Try it. What is needed is an exact copy of every line from the one containing "Task: Click the" through the end of the entries; please set it down without any pictures.

======== Extracted material ========

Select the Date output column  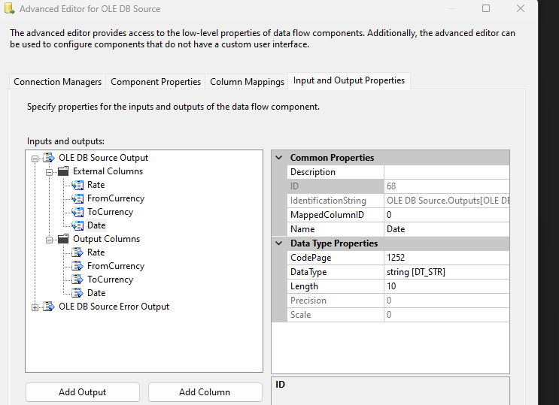click(x=96, y=293)
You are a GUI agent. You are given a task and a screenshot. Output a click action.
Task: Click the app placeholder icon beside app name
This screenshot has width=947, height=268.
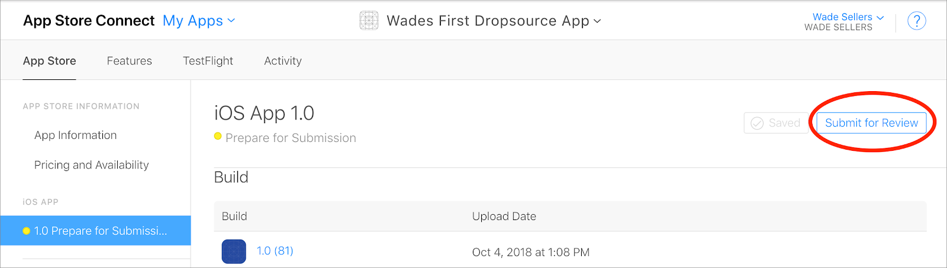[x=369, y=21]
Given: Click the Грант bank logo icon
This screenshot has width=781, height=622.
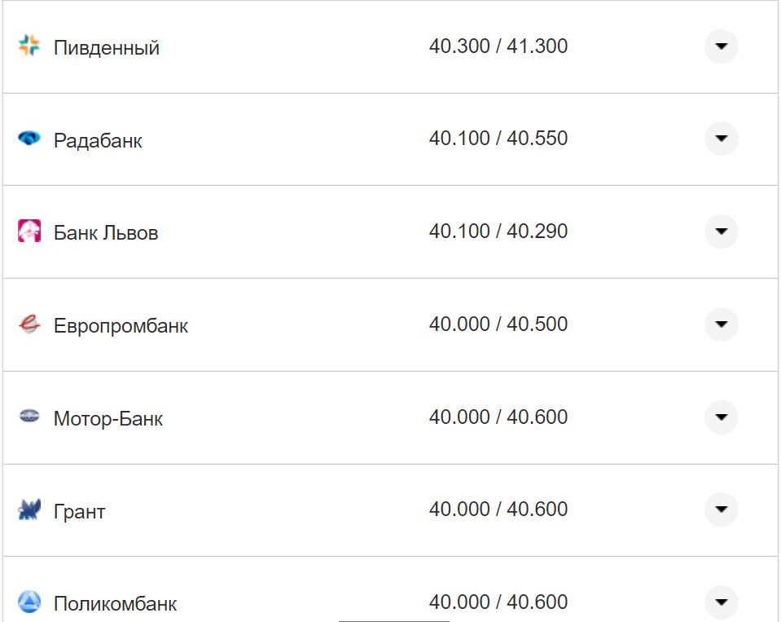Looking at the screenshot, I should (x=29, y=510).
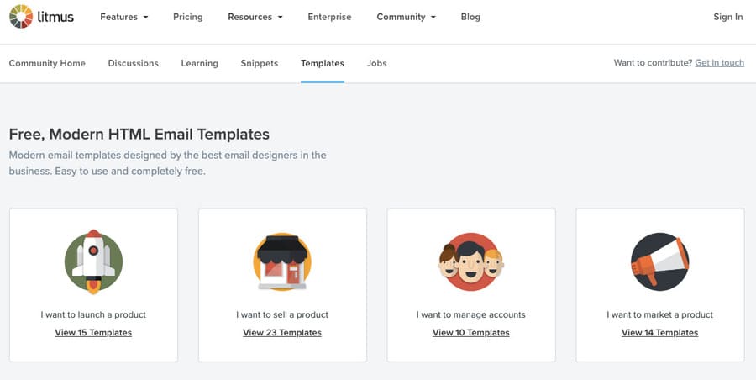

========

The completed task.
Task: Click the app placeholder icon beside app name
This screenshot has width=947, height=268.
[x=369, y=21]
Given: Click the Грант bank logo icon
This screenshot has width=781, height=622.
Looking at the screenshot, I should (x=29, y=510).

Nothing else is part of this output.